I think they call that focus "AI Engineer".
Edit: just realized you might also be thinking of "MLOps". See end of comment.
It's what I have been doing for the last two years but I refer to it as "software engineer with a recent focus on generative AI".
I also think AI Integration Engineer is good but I have only really seen AI Engineer.
The thing is, up until a few years ago, doing useful things with AI generally did require something more like machine learning knowledge.
But now that we have general purpose models like gpt-4o, Claude 3.5, LlaVA, etc., you can just do an API call and in a day or two have a more functional system than what a machine learning engineer may have spent months training a custom model on previously.
So that somewhat explains the confusion. I think it's best to just honest. Most applications actually don't need "real" ML knowledge or custom neural network architectures or training a model from scratch.
I do think that ML is a good field to be in if you have the patience to learn the math and about neural networks etc. But I think that is not what you are talking about. And the architectures and models are very general purpose so as I said you can work on many applications of ML now without having that background.
Go to the Anthropic or OpenAI documentation and copy paste their examples and try inserting some customization into the system message using an f-string.

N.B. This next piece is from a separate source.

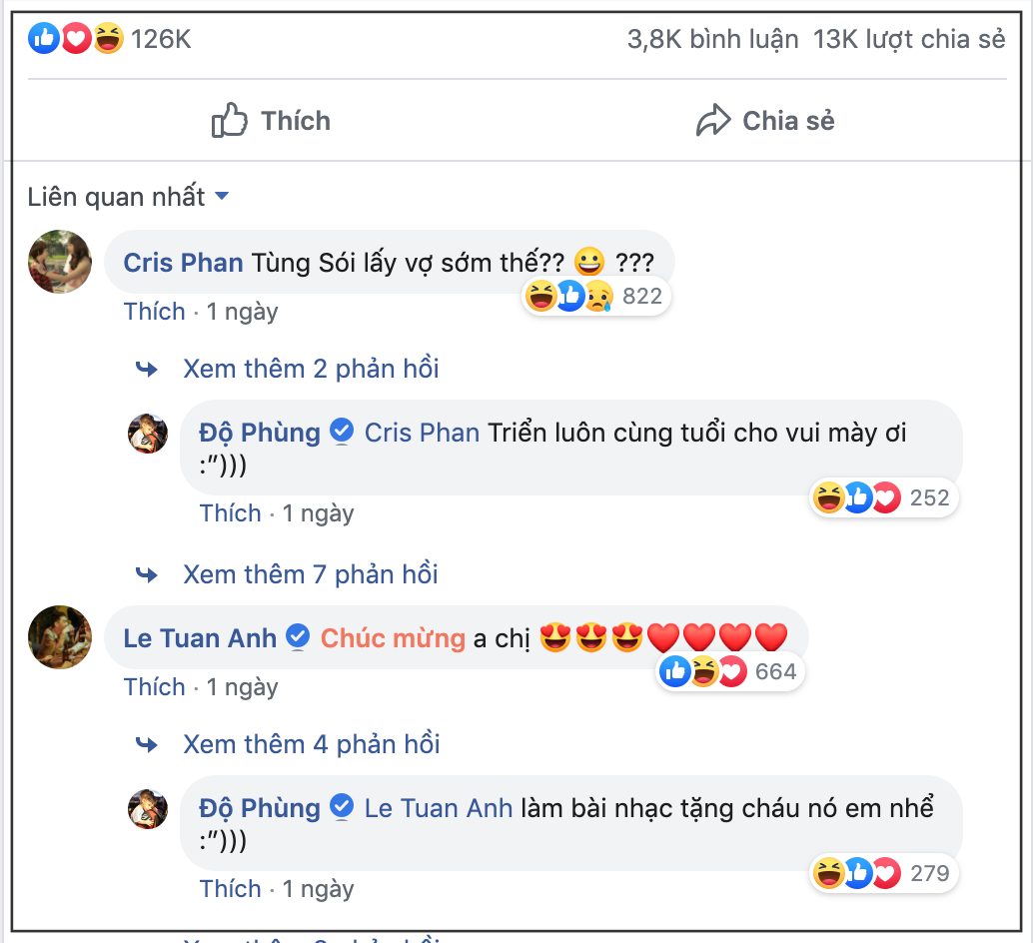Click the post's love reaction icon
1033x943 pixels.
pyautogui.click(x=77, y=39)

I think MLOps is also a thing. Go to HuggingFace and RunPod and practice deploying models with Python. Also find some tutorials on LLM pre-training, fine-tuning, and evaluations. Check out Predibase.
A big thing right now I believe is Diffusion Transformers. If you can find some article explaining how to run a training job for that, you may be able to help people.
If you want to "cheat", check out replicate.com. cog could be useful for self hosting ML models outside of replicate.com also.